Lo más difícil es empezar. Y terminar. Dicen que lo que va en medio, las líneas que componen el cuerpo del texto, es lo más sencillo, lo más fácil de llevar, lo que más se disfruta. No sé, eso dicen.
Los comienzos. Los finales. Tú y yo siempre olvidamos que el texto también tiene cuerpo, que las historias también tienen un “durante”. Fuimos unos olvidadizos, unos pobres irresponsables. No comprendimos que los grandes poderes conllevan grandes responsabilidades. Que los grandes amores merecen un maldito desarrollo.

Y ahora qué. Dime qué puedo hacer. Porque a día de hoy, a veces, aunque ya no deba hacerlo, sigo repasando los momentos que viví a tu lado. No fueron demasiados. Ni muchos ni pocos. Sólo fueron los justos y necesarios para hacerte imborrable. A veces sigo pensando en los principios, en todos nuestros principios y en la falta de ellos. Nos sobraron y nos faltaron a partes iguales. Nos sobraron, como nos sobraron los anocheceres. Nos faltaron, como nos faltaron los amaneceres.
Nunca fuimos de esos que hacen las cosas como se han de hacer. Nunca fuimos juntos a cenar. Nunca fuimos juntos a lavar el coche. Nunca estuvimos juntos en ninguna boda. Nunca nos dijimos “para siempre”, pero tampoco “para nunca”. Yo siempre fui tu puerta abierta. Tu vida y tus arrugas de expresión. Tú fuiste mi último primer amor.

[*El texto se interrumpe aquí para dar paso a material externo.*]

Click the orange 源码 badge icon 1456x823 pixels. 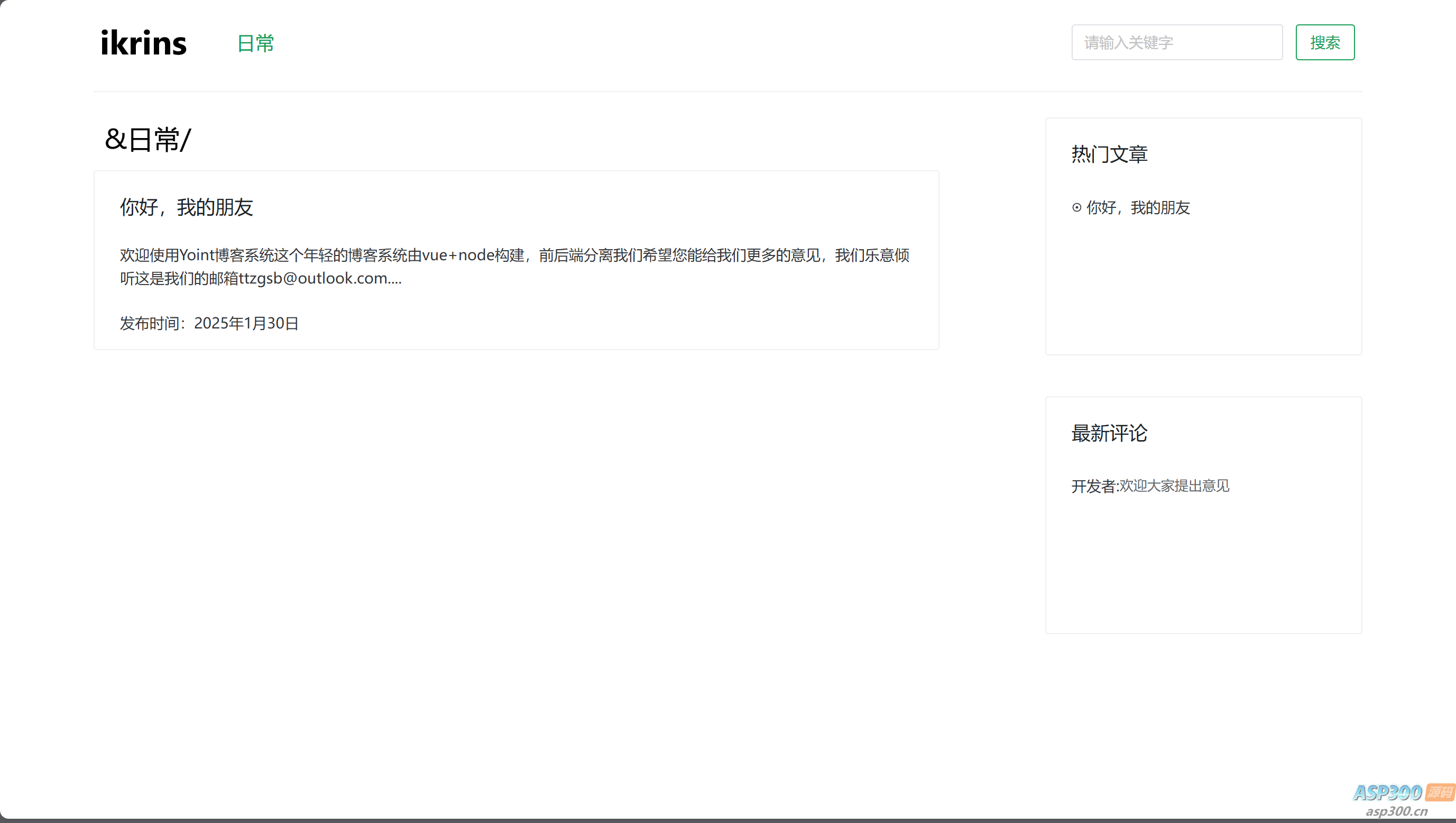click(x=1439, y=792)
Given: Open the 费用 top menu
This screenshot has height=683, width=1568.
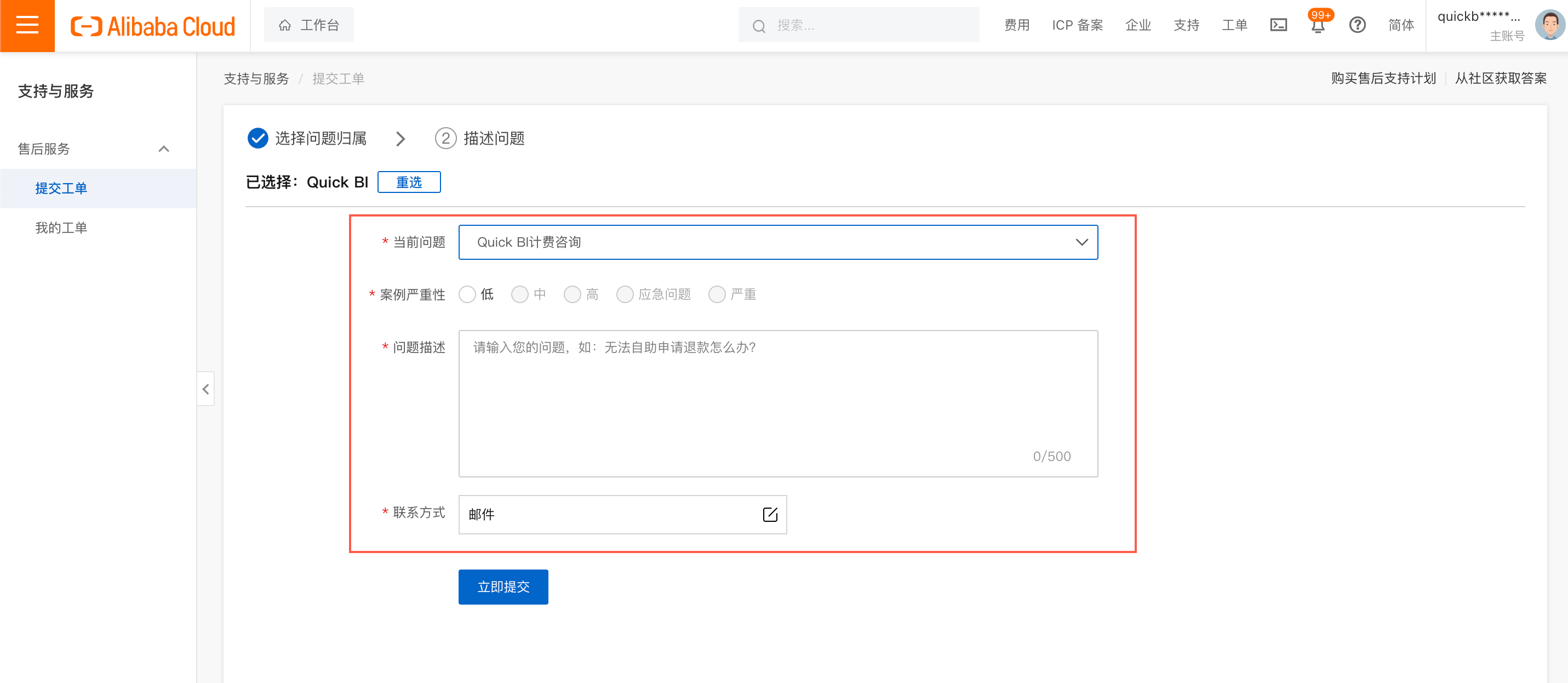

Mi cara más bonita sin pintar. Mi precipicio emocional. Pero no recordemos nuestras carencias. No hagas que piense de nuevo en las vidas que podría haber vivido mientras esperaba a que la tuya arrancara. No me mires como sé que harías si estuvieras delante ahora. Y no, tampoco me toques la mejilla como si fuera de cristal. Te aseguro que si no me he roto ya, ahora ya no es el momento.
Te lo dije hace tiempo. Me copié de quien lo dijo, ya sabes, que “puedo vivir sin ti, pero no quiero”. Te lo dije mil veces. Y tú lo escuchaste asintiendo. Lo escuchaste sabiendo que el café se enfriaba, que tu corazón se cerraba. De nuevo. Otro final.